The determination of bufotenin in urine of schizophrenic patients and normal controls

Abstract

One-dimensional chromatography, quantification without previous qualitative identification and without adequate separation of the tertiary amine fraction have all contributed to the confusion in regard to the identification and quantification of bufotenin. We have used for the positive identification of bufotenin: (1) DACA; (2) diazotized o-tolidine, and (3) OPT. Of the three, the last was found to be the most sensitive and specific since it combines in one test the qualitative identification, separation by two-dimensional TLC and the quantitative estimation—all in one step.

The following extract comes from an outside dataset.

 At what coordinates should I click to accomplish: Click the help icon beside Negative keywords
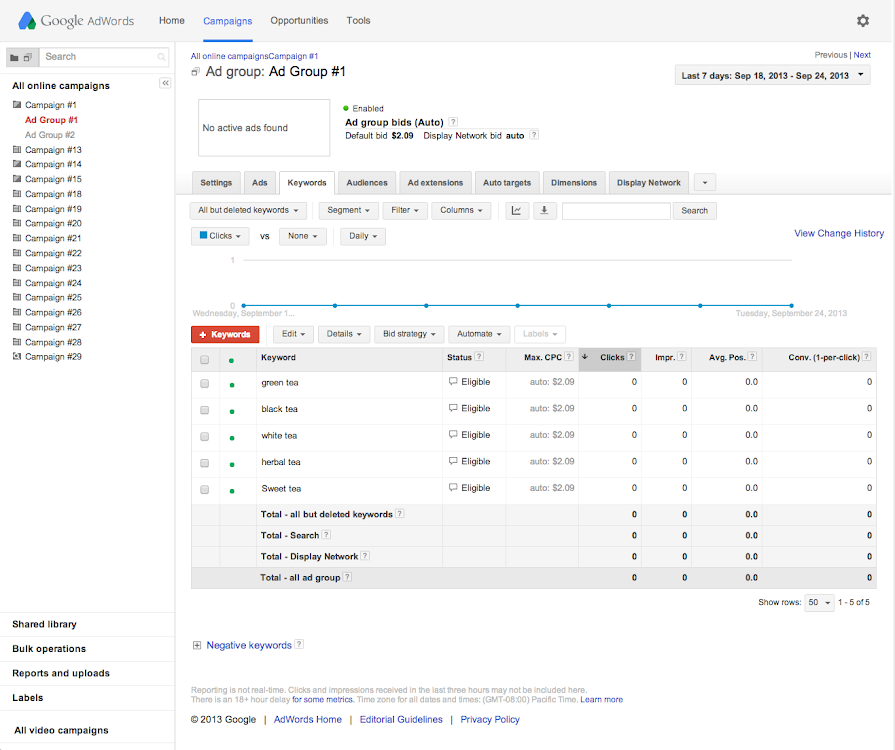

In our opinion in view of the high sensitivity of this method it should prove a useful screening tool for the identification and quantification of bufotenin in urine samples collected over an 8-hr period. In our experience with urine samples of normals, in contrast to those of chronic schizophrenics and acute schizophrenics, no bufotenin was found in the urine of any normals even when the normals were on an MAO inhibitor and L-cysteine loading. When bufotenin was identified in chronic schizophrenics, the levels were found to be between 3 and 5 μg in 24-hr urine samples. On these standards the negative results found in normals are rated as zero. In the methods we have adopted for the identification of bufotenin, the extraction and separation techniques for N,N-dimethylated compounds—two-dimensional TLC, multiple spray reagents (DACA, diazotized o-tolidine, OPT) and spectrofluorometry when the fluorescence of the OPT products is specific for 5-hydroxytryptaminic compounds— render the identification more conclusive than that by earlier methods. Supportive evidence has been provided by GLC of the amine fractions and their trimethylsilyl derivatives. Work on identification by gas chromatography-mass spectrometry is now in progress. Fisher and Spatz 5 and Sireix and Marini 15 reported fairly high levels of bufotenin even in the urine of normal subjects. If this were the case, the more sensitive OPT method should have given positive results in all urine samples from normals.